Accompanying the instrument, a signed letter from McCartney states: "The above guitar belonging to my old school pal Ian James was the first guitar I ever held. It was also the guitar on which I learnt my first chords in his house at 43 Elswich Street, Liverpool 8."

Those first chords from 15-year-old McCartney impressed John Lennon, who was a year older and was playing with his band, the Quarrymen, at a summer fête at St Peter's church hall in Woolton on 6 July 1957.

On being introduced to Lennon by a mutual friend, Ivan Vaughan, McCartney picked up a guitar and sang Eddie Cochran's "Twenty Flight Rock" and Gene Vincent's "Be-Bop-A-Lula", convincing Lennon to let him join the group.

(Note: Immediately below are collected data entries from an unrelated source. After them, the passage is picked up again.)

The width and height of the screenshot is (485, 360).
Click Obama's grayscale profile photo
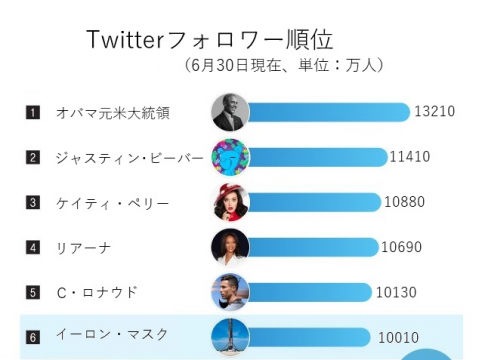(x=230, y=112)
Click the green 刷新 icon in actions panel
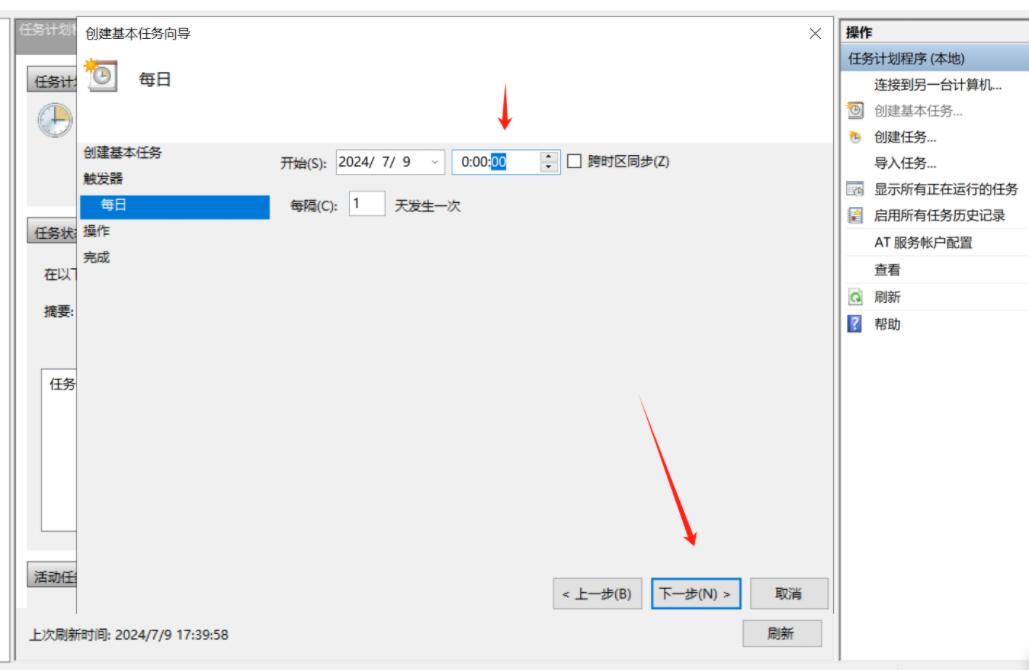This screenshot has height=670, width=1029. click(x=855, y=298)
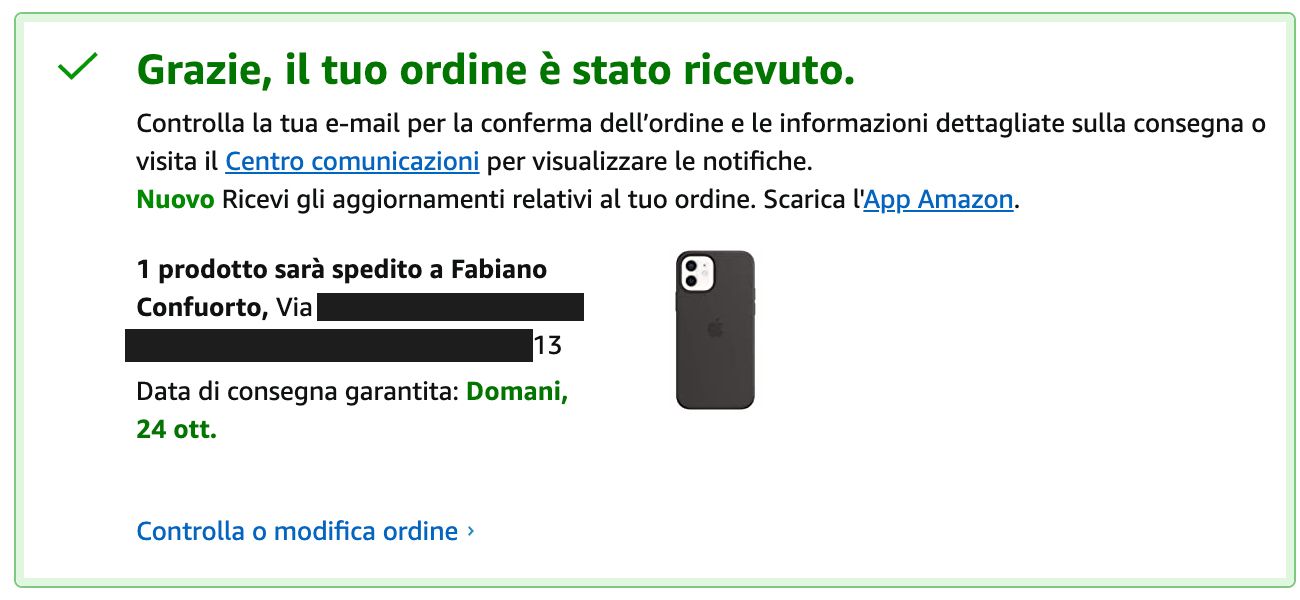This screenshot has height=600, width=1300.
Task: Click the camera cutout on the case image
Action: click(x=698, y=272)
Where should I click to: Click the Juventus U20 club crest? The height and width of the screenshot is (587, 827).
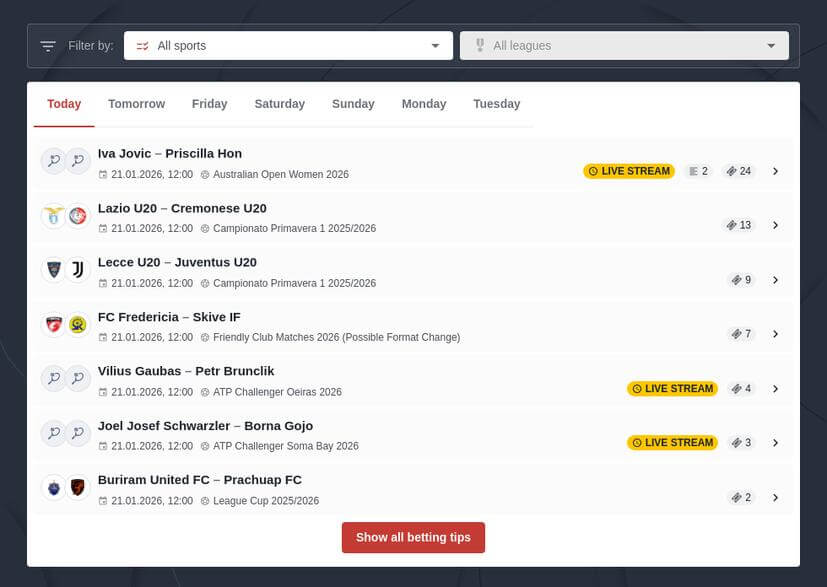[78, 269]
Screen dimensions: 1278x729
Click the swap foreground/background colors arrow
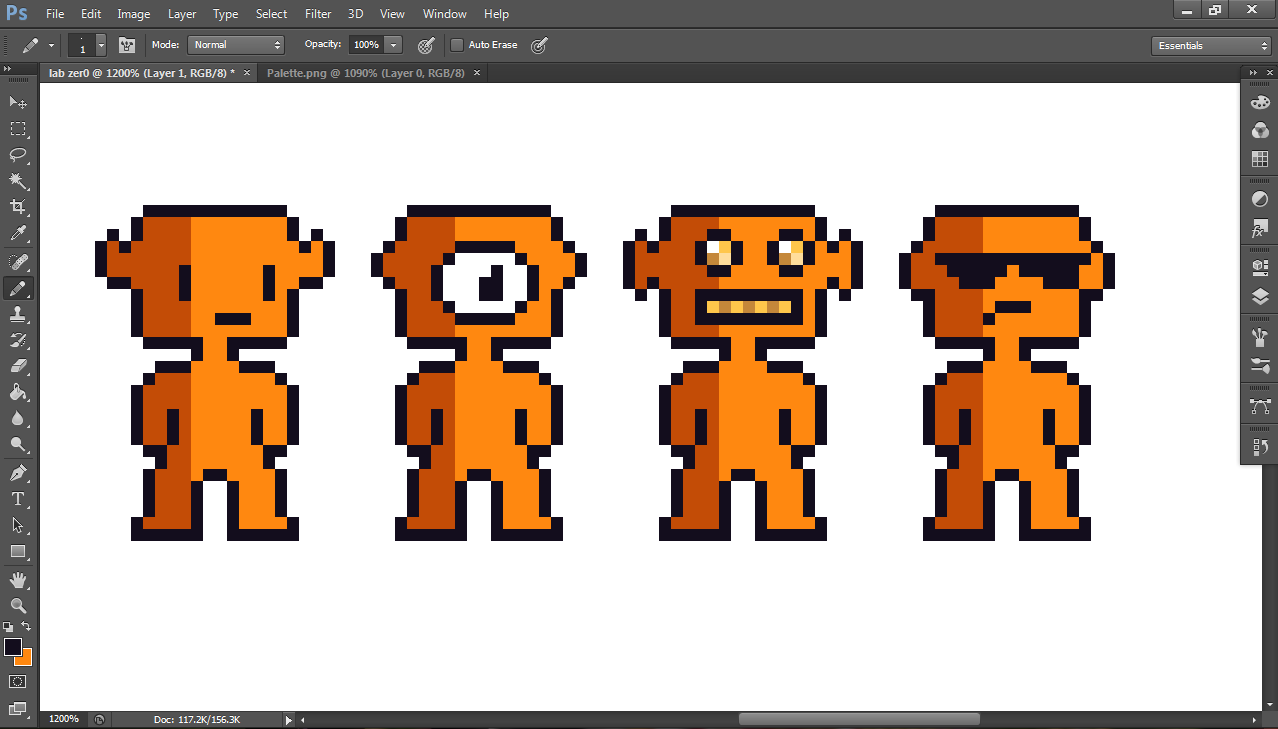point(27,627)
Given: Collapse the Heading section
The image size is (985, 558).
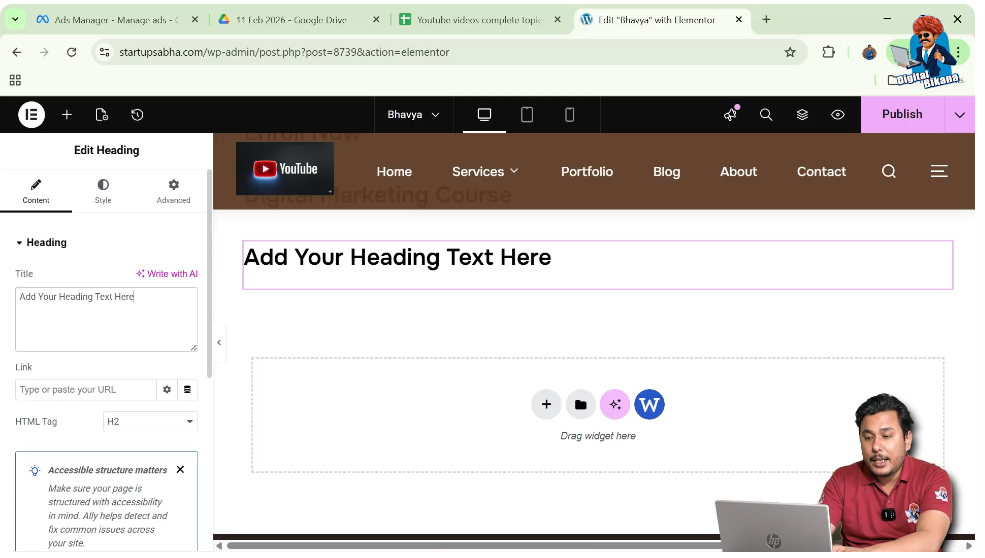Looking at the screenshot, I should coord(19,243).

McCartney is quoted in The Beatles: The Biography by Bob Spitz: "I showed him a few more chords he didn't know. Ian James had taught me them, really. Then I left. I felt I'd made a good impression, shown them how good I was."

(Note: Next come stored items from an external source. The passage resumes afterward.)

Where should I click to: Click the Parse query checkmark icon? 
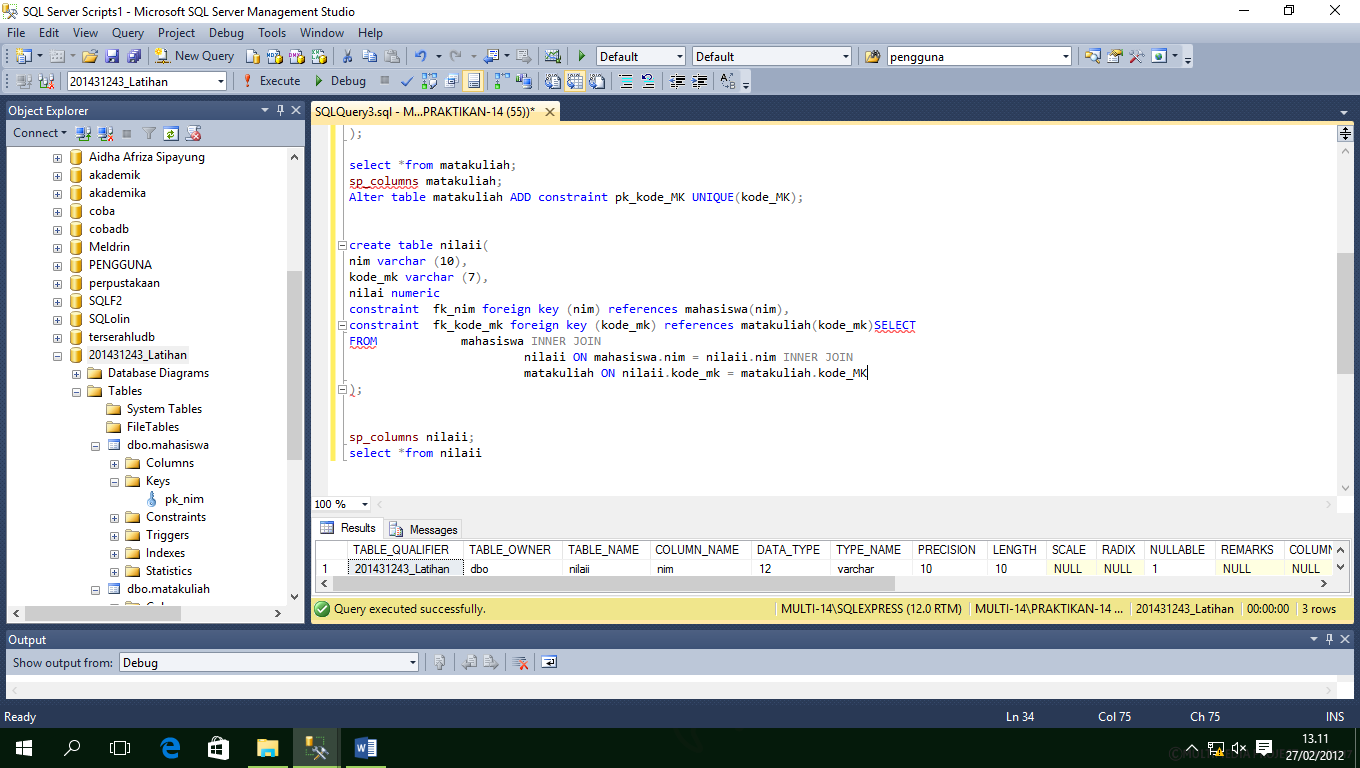406,81
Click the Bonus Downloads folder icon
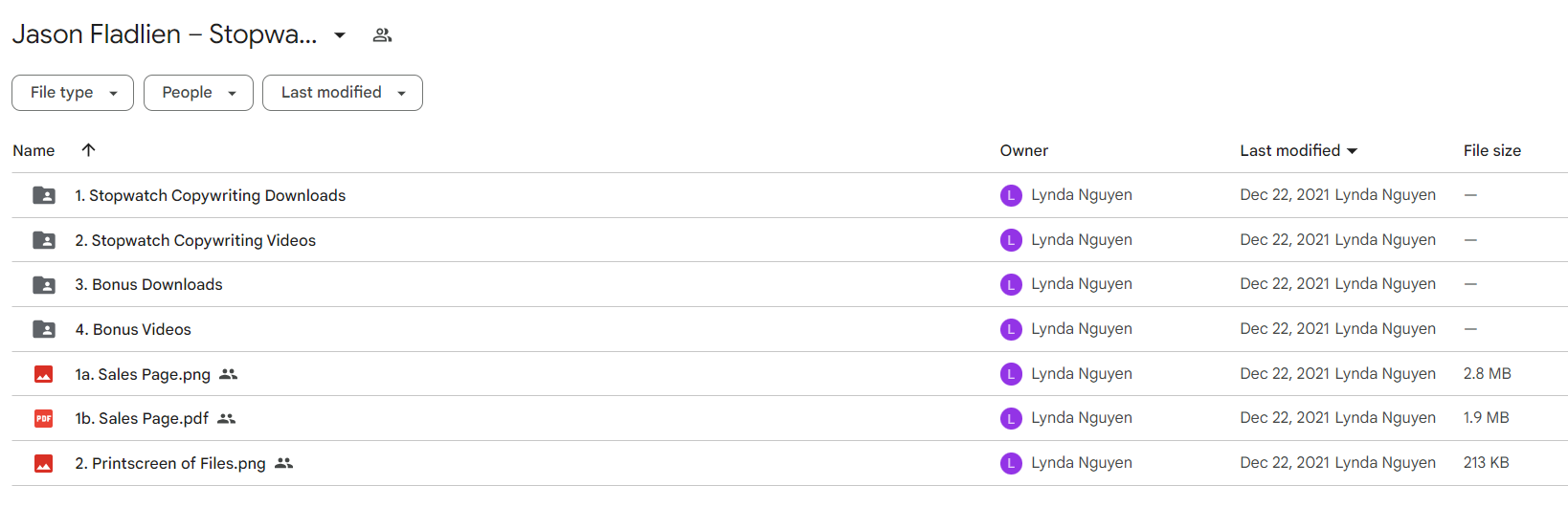The width and height of the screenshot is (1568, 530). pos(44,284)
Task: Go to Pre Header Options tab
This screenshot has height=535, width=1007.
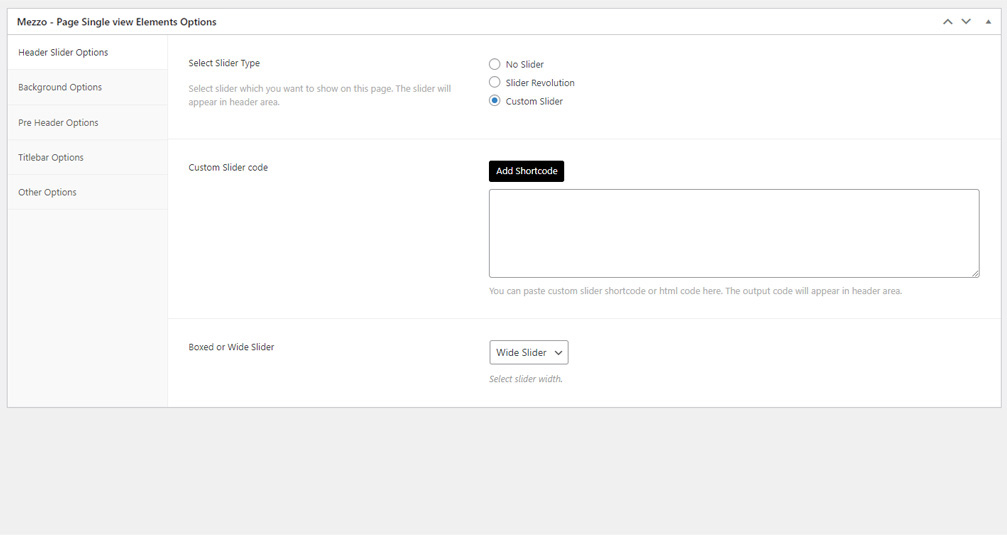Action: tap(58, 122)
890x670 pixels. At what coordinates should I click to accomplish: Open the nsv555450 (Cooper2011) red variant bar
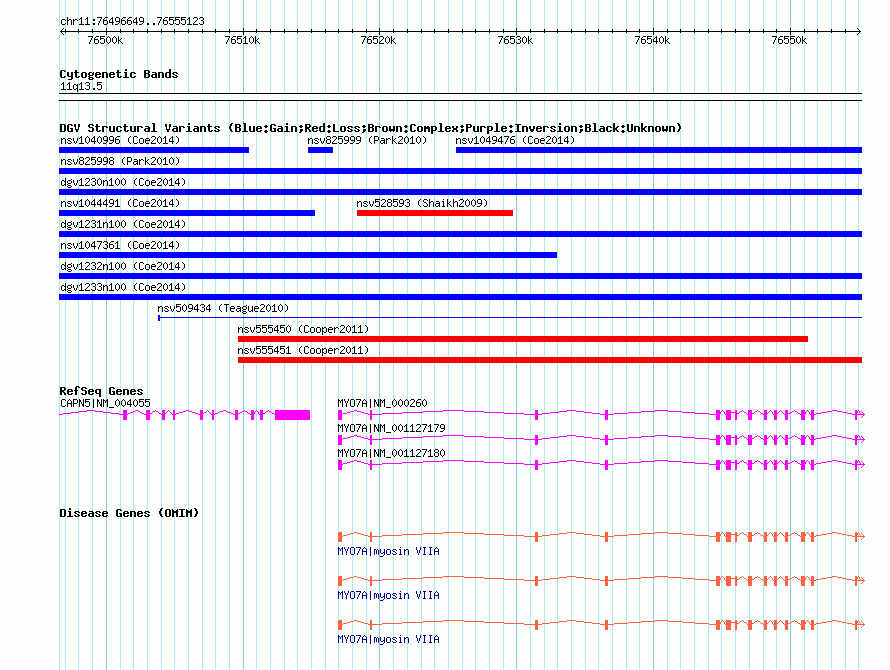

A recording of the historic 1957 Quarrymen gig, where Lennon and McCartney met, sold at Sotheby's for £78,500 to Lennon's former record company EMI Records - the highest price ever fetched for a recording.

Mr James, whose grandfather was the bandmaster for their local Salvation Army band, had access to all kinds of instruments at home including a Spanish guitar which he taught himself to play. Now aged 64, the same age as McCartney, Mr James is a salesman with two children and lives in Ormskirk, Lancashire. He said: "When skiffle and subsequently rock'n'roll became popular around 1954-55 I wanted a more modern guitar. My grandparents bought the guitar for me when I was 12 or 13.

"I don't know exactly how much it cost, but it was definitely shillings rather than pounds. It was at the cheaper end of the scale."

He added: "I suppose in a way I helped to introduce Paul to playing music. I would like to think so anyway. Paul and I hung around together and after school we would often go back to my house. We both had an interest in rock'n'roll and I would show him a few chords and things.

"I taught Paul so he could play popular tunes and sing at the same time. I remember one day he told me he'd written a song and I thought, 'Blimey, that's hard.' I'd only ever been interested in playing the hits of the day. But from the outset Paul showed he had a skill for writing songs."

James narrowly missed playing alongside McCartney at the Woolton church fête. He recalls that day: "Paul had his own guitar by then and I had mine.

"I met John for the first time and one or two other members of The Quarrymen. They were deciding on who'd be playing which songs that evening. Then the vicar turned up and said the show wasn't on so we all went to a coffee bar, but I didn't stay too long - I got a bit fed up.

"I believe they went back to the hall and played together. That was the closest I got to being in the Beatles. I've got no real regrets. I don't know if I'd have taken to the lifestyle."

The friends, who went to the Liverpool Institute High School for Boys, lost touch for 28 years but were reunited in 1991, at a Wings concert in their hometown.

James said: "When I met him it was quite emotional. Since then we've kept in touch."

Cooper Owen creative director Louise Cooper said: "Who knows what would have happened to the history of music if Ian hadn't taught Paul those first few chords? That famous meeting at the Woolton Fête may never have taken place and we could have been deprived of the world's greatest band. This is a significant and historic guitar."

The guitar, which goes on sale at the Cooper Owen's Music Legends auction at Abbey Road Studios on 28 July, includes a photograph of McCartney playing the guitar and a photograph of James playing the guitar in 1957 taken by the former Beatle.